What Ifs & Maybes is the third studio album by British singer-songwriter Tom Grennan. It is scheduled to be released on 9 June 2023. Grennan began recording the album in April 2021 and finished in July 2022, during which time he collaborated with musicians including Jamie Scott, LostBoy and The Six. The album was preceded by the singles "Remind Me", "All These Nights", "You Are Not Alone" and "Here", and will be supported by a UK arena tour beginning in March 2023.

Background and promotion
In May 2021, Grennan revealed in an interview with Fleur East that he was already in the studio writing material for his third album with Jamie Scott, Mike Needle and LostBoy, despite it being only months after releasing his second album Evering Road. He said "I'm writing and riding the wave that I'm on at the moment. It's been a pretty crazy few months from getting a Number 1 [album] to 'Little Bit of Love' blowing up. I think I'm in the eye of the storm." Towards the end of 2021, Grennan began writing songs for others, which began with Westlife's single "Starlight".

Upon the release of the album's second single "All These Nights" being released, which was produced by songwriting collective The Six, Grennan expressed how the song was a teaser for the sound of his third album.
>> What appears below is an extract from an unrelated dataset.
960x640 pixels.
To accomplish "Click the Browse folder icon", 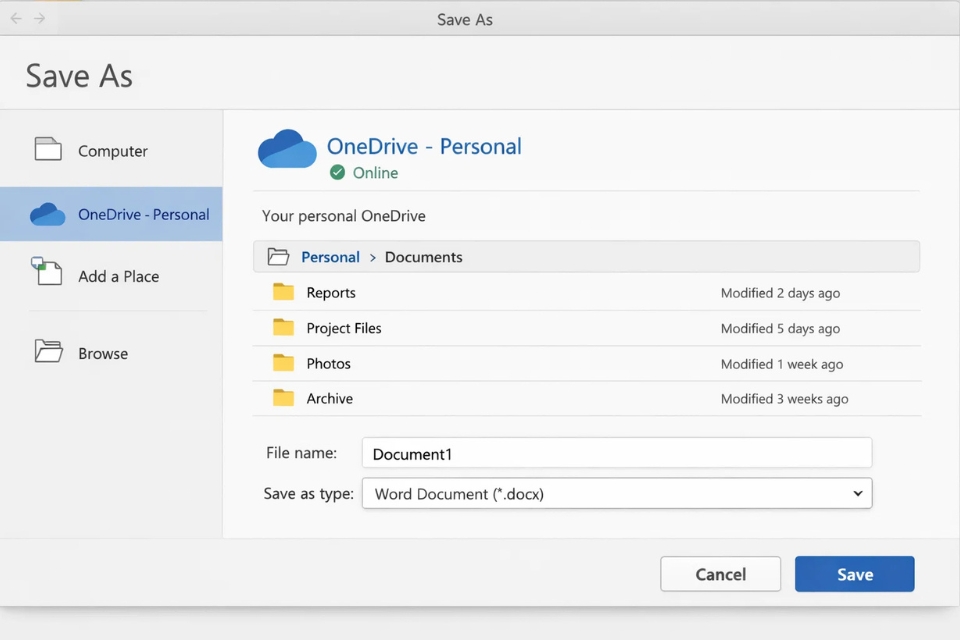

On Nick Grimshaw's new podcast "Dish", he stated, "I went away to the countryside and had two weeks away and we would just write. And it came about three in the morning where we were just like, we need excitement. No one needs another bloody ballad in their lives. Do you know what I mean? No way. For me, I was like, I want to have fun and I want to change up my sound. I feel like this whole new record, especially with "All These Nights", is the start where I'm introducing people to my new sound. So, it's exciting, it's fun, it's up-tempo and it just feels like, a different me and I'm excited. Some people might not like it, some people will hopefully love it. But we'll see where it goes." He also said that the album was mostly finished and that his current partner Daniella Carraturo had been the inspiration behind the majority of the songs.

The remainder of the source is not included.